- Lingual lipase with catalytic triad highlighted in center

Identifiers
- Organism: Rat
- Symbol: Lipf
- Orthologs: OMA: entry
- UniProt: P04634

Other data
- EC number: 3.1.1.3

Search for
- Structures: Swiss-model
- Domains: InterPro

= Lingual lipase =

Protein found in mice and rats

Lingual lipase is an enzyme found in the saliva of mice and rats that helps break down fats (in particular triglycerides). The existence and significance of an analogous enzyme in the saliva of humans and other animals remains the topic of scholarly debate. In mice and rats, lingual lipase is encoded by the gene Lipf. In humans, the corresponding gene, LIPF, encodes the enzyme gastric lipase, which is secreted by gastric chief cells in the stomach.

Lingual lipase is a member of a family of digestive enzymes called triacylglycerol lipases, EC 3.1.1.3, that use the catalytic triad of aspartate, histidine, and serine to hydrolyze medium and long-chain triglycerides into partial glycerides and free fatty acids. The enzyme, released into the mouth along with the saliva, catalyzes the first reaction in the digestion of dietary lipid, with diglycerides being the primary reaction product. However, due to the unique characteristics of lingual lipase, including a pH optimum 4.5–5.4 and its ability to catalyze reactions without bile salts, the lipolytic activity continues through to the stomach. Enzyme release is signaled by the autonomic nervous system after ingestion, at which time the serous glands under the circumvallate and foliate papillae on the surface of the tongue secrete lingual lipase into the grooves of the papillae, co-localized with fat taste receptors. The hydrolysis of the dietary fats is essential for fat absorption by the small intestine, as long chain triacylglycerides cannot be absorbed, and as much as 30% of fat is hydrolyzed within 1 to 20 minutes of ingestion by lingual lipase alone.

== Proposed mechanism ==

Lingual lipase uses a catalytic triad consisting of aspartic acid-203 (Asp), histidine-257 (His), and serine-144 (Ser), to initiate the hydrolysis of a triglyceride into a diacylglyceride and a free fatty acid. First, there is a series of deprotonations that make the serine a better nucleophile. The lone pair on the oxygen of the serine then undergoes a nucleophilic addition to either the first or the third carbonyl of the triacylglycerol. Next, the electrons that had moved to form the carbonyl transfer back down to reform the carbonyl. Then the diacylglycerol leaving group is protonated by His-257. Following another round of deprotonations, the lone pair on the oxygen of water undergoes a nucleophilic addition to the carbonyl that reformed in the previous step.
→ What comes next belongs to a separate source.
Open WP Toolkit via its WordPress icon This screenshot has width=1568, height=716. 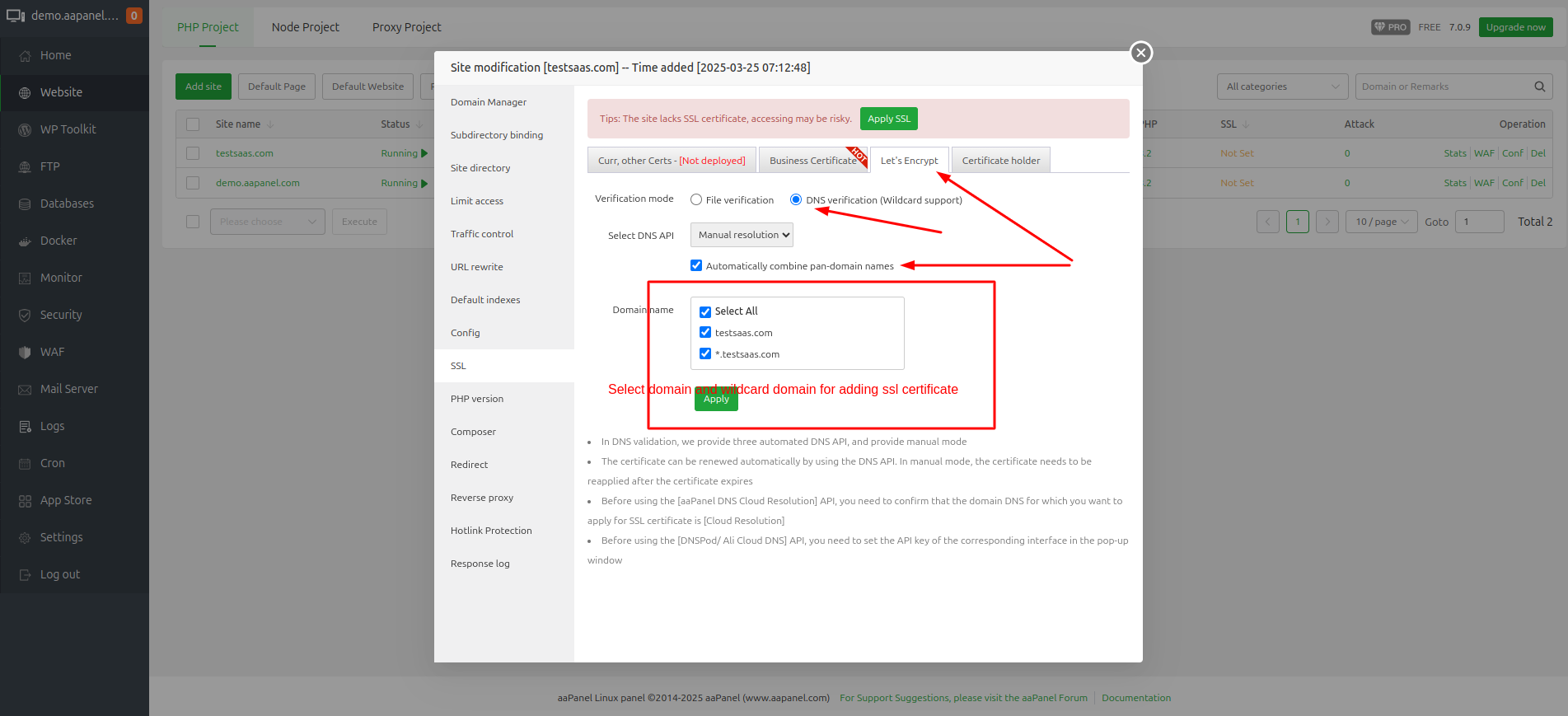click(x=25, y=130)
The electrons that had moved up from the carbonyl come back down to reform it and kick off the Ser, which again induces the chain of deprotonation. The final products of the reaction are the conserved catalytic triad, a diacylglycerol and a free fatty acid. Monoacylglyceride is also present in a lower concentration and is produced following a second round of hydrolysis by the same mechanism. It acts on tryglicerides to help breakdown food as a part of saliva composition.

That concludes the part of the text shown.